### YOUR INSTRUCTIONS:
Copy the lines below word for word, leaving out the pictures.

### SUPPLIED DATA:
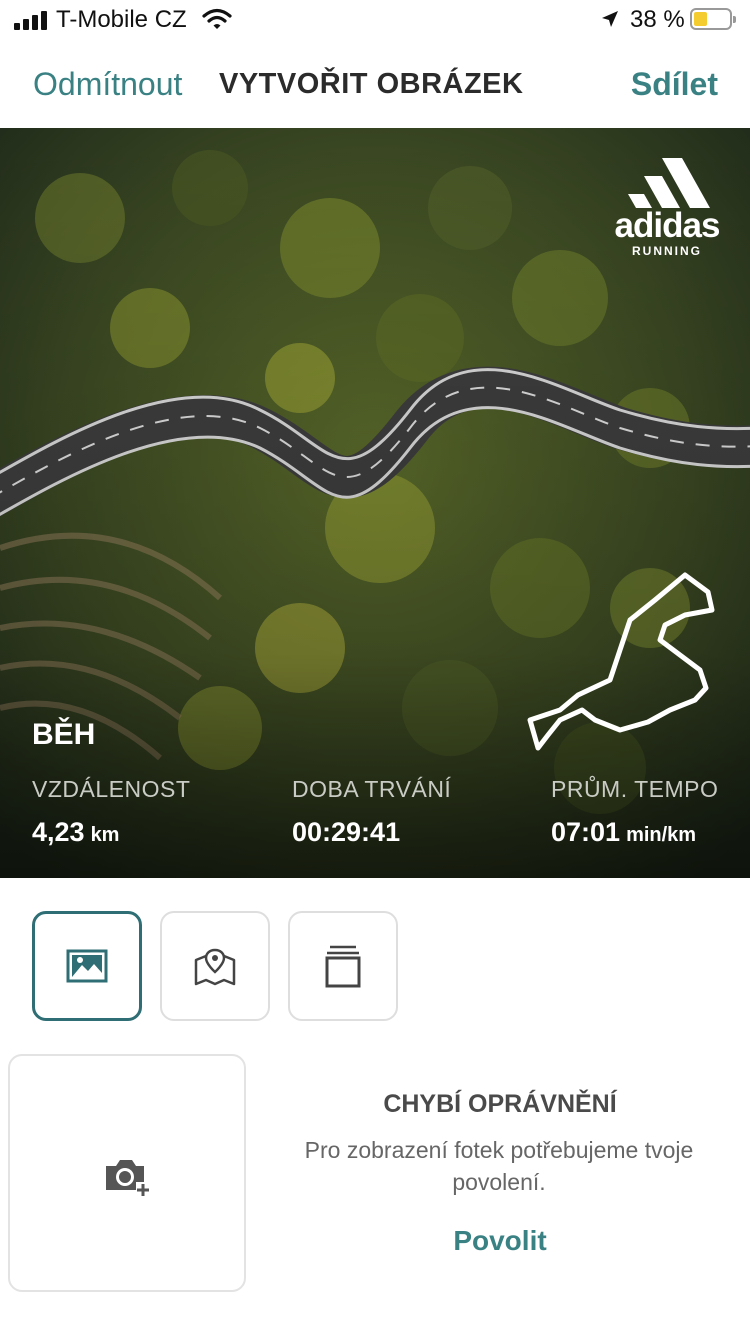  I want to click on status-bar: T-Mobile CZ 38 %, so click(375, 20).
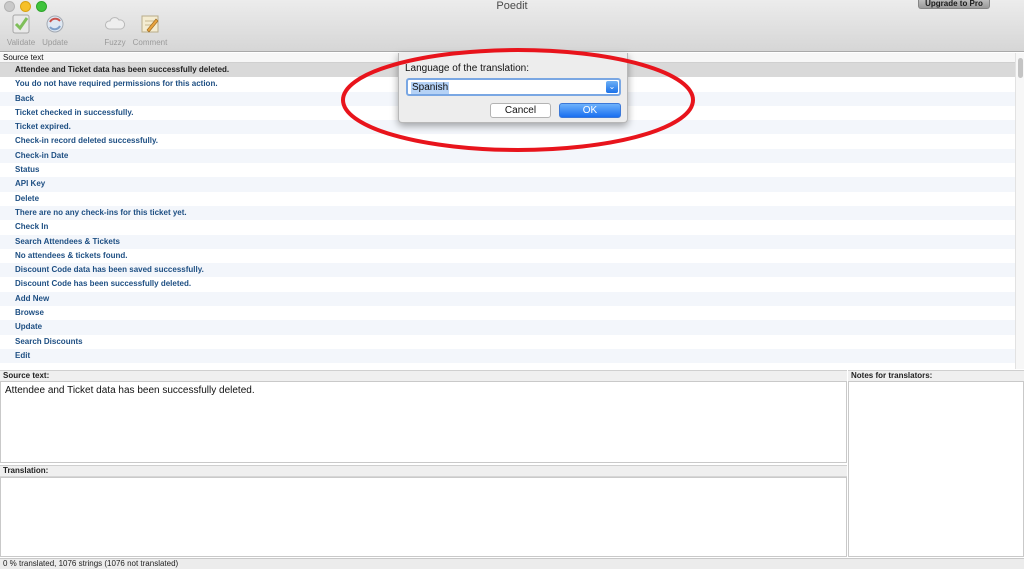 The height and width of the screenshot is (569, 1024). What do you see at coordinates (508, 342) in the screenshot?
I see `list-item: Search Discounts` at bounding box center [508, 342].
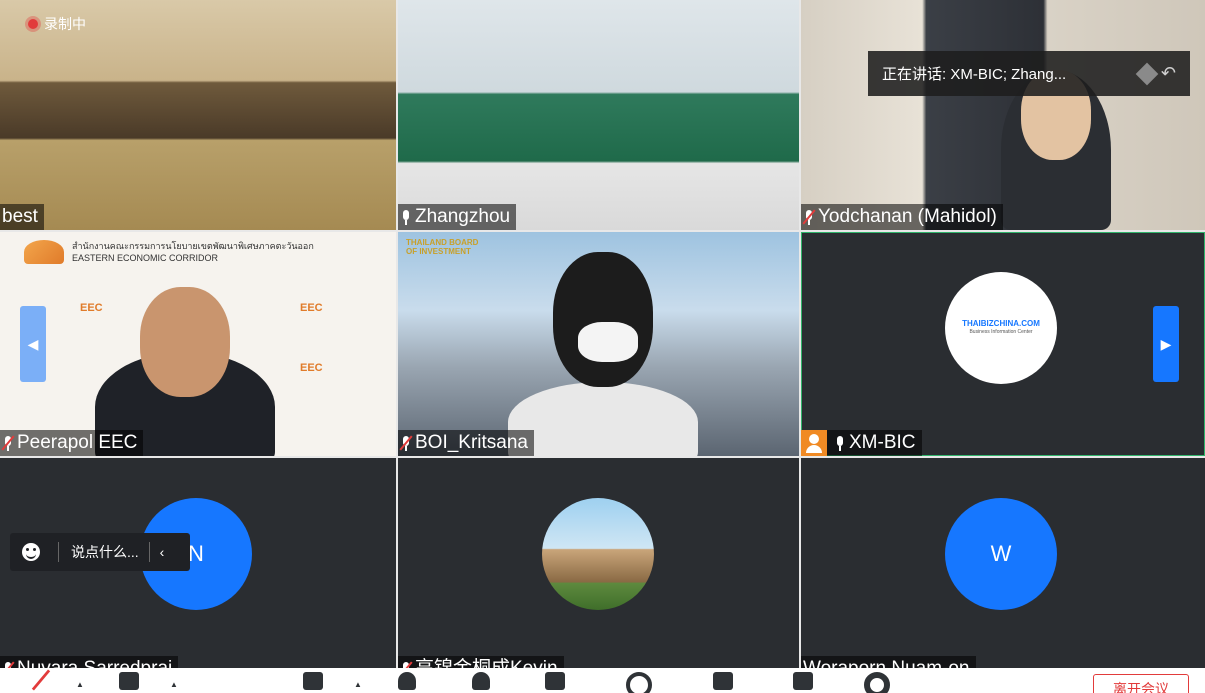  I want to click on video-tile-woraporn: W Woraporn Nuam-on, so click(1003, 563).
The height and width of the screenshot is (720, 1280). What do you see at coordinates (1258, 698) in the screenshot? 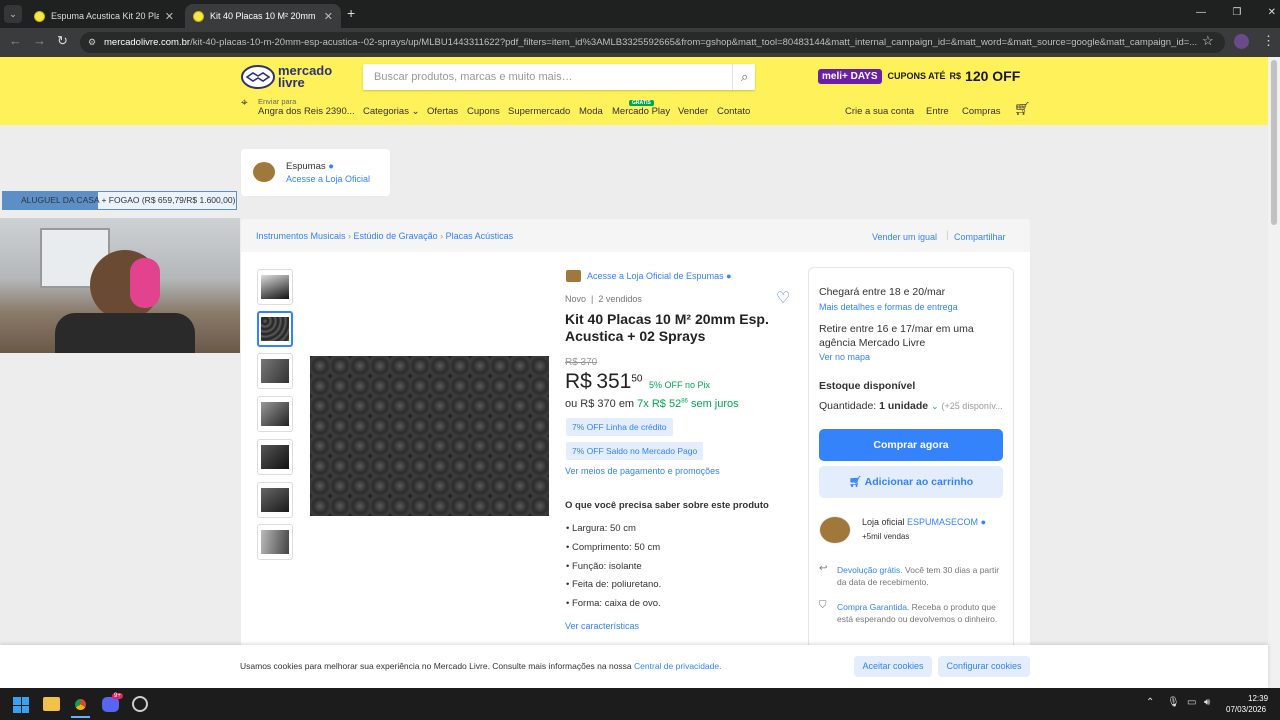
I see `clock-time: 12:39` at bounding box center [1258, 698].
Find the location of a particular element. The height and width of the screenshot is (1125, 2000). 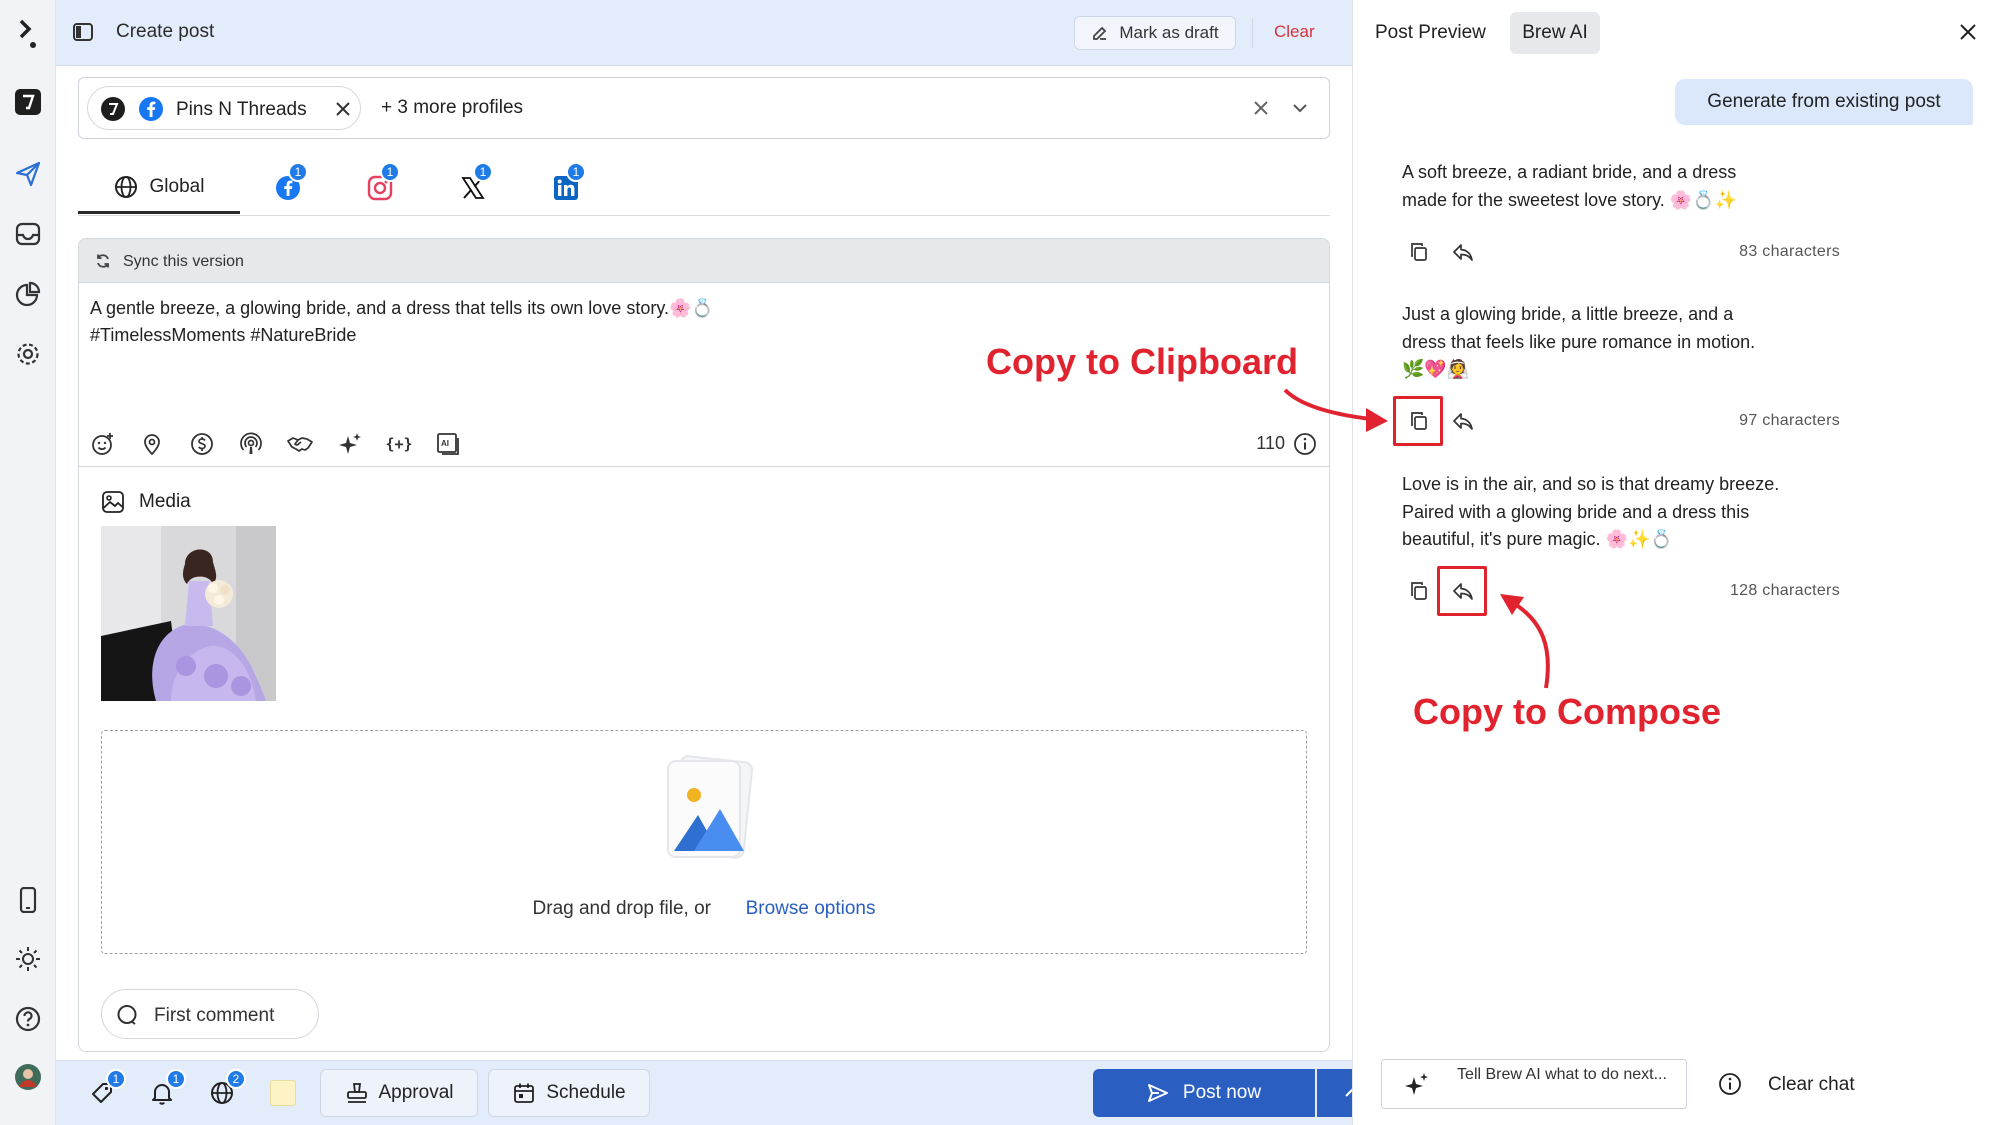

### RESULT:
  I want to click on status-bar: T-Mobile CZ 38 %, so click(375, 20).
 The height and width of the screenshot is (569, 1024). What do you see at coordinates (508, 342) in the screenshot?
I see `list-item: Search Discounts` at bounding box center [508, 342].
  I want to click on video-tile-woraporn: W Woraporn Nuam-on, so click(1003, 563).
The height and width of the screenshot is (720, 1280). What do you see at coordinates (1258, 698) in the screenshot? 
I see `clock-time: 12:39` at bounding box center [1258, 698].
Find the location of a particular element. The height and width of the screenshot is (1125, 2000). 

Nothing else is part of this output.